If you want to keep government dumb and uninformed, you will get bad government. Welcome to the Tea Party.
The computer organizes it and makes it dangerous.
Do you want to make computers illegal? Like machine guns?
Better idea: Recognize that information is out there, and use it.
The 1% is our aristocracy. Some by personal work, more by inheritance and paying politicians to cut taxes for the rich, making money free speech, and granting citizenship to corporations.
Are you trying to tell me that the average clerk in the tax collectors office, or the average cop on the beat (the people most likely to abuse government data) are part of the 1% or of the aristocracy?
The net effect is the 1% become richer, taking an ever larger share of the wealth of the planet. We used to tax some of the excess wealth back into the world. But somebody decided that you generate more wealth by cutting taxes for the wealthy. You generate more taxes for the treasury by cutting taxes on the wealthy. Said it with a straight face often enough for many to believe it.

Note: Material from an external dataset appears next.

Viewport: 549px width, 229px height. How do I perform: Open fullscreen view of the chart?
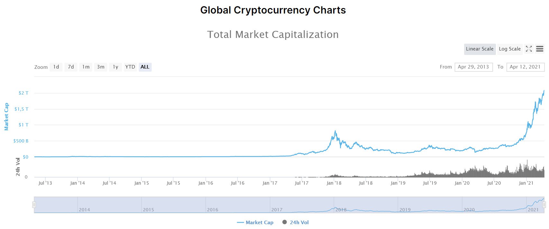click(529, 49)
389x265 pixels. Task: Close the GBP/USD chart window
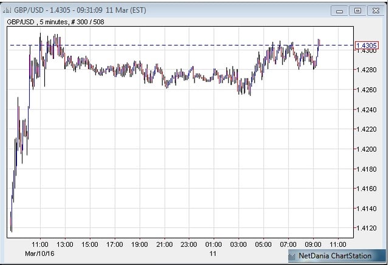click(x=374, y=10)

And yes. I would like to be an aristocrat . A distant ancestor appears to be a Marshal of the Army in France, so I am either a hereditary aristocrat , or descend from serfs who left France when the Huguenots ran for the border. I could adapt to a life of ease, debauchery, and licentious living quite easily.
No, you don't elect the politician you desire. Money decides who can run, money decides who can win. And the person you vote for is frequently not the person who shows up to "serve". We elect representatives, but wind up with leaders.
General whining about the sad state of the body politic may be correct, but is not relevant to the question at hand, which is using license plate scanners for public shaming of Johns. Which I maintain is legal, but wasteful (I bet it does little good, and it isn't cheap). Whether it is ethical or not is an interesting question, but since there can be many opinions on that, discussion of that won't settle the question.